Analysts argue that Famous Brands should simplify further by focusing exclusively on its leading brands in South Africa and Southern Africa

The obvious response to a low-growth, mature domestic market is to look offshore for expansion, yet this is precisely where Famous Brands’ track record invites the greatest scepticism. The UK experience looms large, and the Africa and Middle East region remains subscale and loss-making.

While the group has taken steps to simplify these operations and reduce overheads, they continue to act as a drag on results. The Signature Brands portfolio, which houses more niche concepts, has a similar problem. These brands serve specific market segments and broaden the offering, but they lack the scale to absorb fixed costs efficiently. Until volumes increase materially, they will remain dilutive to group margins.

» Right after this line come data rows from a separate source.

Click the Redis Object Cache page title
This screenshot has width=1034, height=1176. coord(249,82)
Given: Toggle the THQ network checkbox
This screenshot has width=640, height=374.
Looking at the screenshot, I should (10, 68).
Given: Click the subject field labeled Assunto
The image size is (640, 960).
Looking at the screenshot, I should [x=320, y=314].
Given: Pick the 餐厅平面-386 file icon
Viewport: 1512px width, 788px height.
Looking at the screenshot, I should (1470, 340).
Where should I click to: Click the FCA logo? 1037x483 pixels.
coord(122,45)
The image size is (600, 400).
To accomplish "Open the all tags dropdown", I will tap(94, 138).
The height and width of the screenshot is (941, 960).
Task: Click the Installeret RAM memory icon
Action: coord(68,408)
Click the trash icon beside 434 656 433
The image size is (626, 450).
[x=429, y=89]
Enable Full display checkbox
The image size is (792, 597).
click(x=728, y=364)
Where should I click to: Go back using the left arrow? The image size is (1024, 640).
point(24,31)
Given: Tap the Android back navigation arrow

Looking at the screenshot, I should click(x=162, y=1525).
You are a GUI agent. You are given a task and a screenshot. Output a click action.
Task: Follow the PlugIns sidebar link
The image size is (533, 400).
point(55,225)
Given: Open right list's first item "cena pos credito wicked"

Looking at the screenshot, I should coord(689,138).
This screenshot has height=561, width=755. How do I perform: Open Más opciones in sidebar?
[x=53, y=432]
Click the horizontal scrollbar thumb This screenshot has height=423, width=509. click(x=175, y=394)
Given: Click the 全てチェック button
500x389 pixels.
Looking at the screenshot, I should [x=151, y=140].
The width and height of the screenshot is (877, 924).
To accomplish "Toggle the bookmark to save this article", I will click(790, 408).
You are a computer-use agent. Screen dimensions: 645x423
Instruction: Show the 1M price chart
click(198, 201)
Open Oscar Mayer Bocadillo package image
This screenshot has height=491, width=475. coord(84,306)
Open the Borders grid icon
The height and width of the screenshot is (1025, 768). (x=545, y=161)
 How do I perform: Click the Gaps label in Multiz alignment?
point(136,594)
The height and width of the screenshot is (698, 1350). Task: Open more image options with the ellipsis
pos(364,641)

Wimpy restaurant at the Killerney Mall in Johannesburg. (Freddy Mavunda)

Retail was meant to be another avenue of diversification. Famous Brands sells branded food products into supermarkets, with frozen potato chips one of the largest categories. But this division has struggled. Competition in frozen potato products is intense, pricing power is limited and volumes have disappointed. The coffee offering has also been pressured by elevated global prices, which have constrained consumer demand and compressed margins. While management remains optimistic about the long-term potential of retail, the near-term contribution has been underwhelming. Hele said there were strong indications that retail performance would improve in the remainder of the 2026 financial year. “We are executing a retail marketing strategy to secure new product listings and promote our ranges to consumers.”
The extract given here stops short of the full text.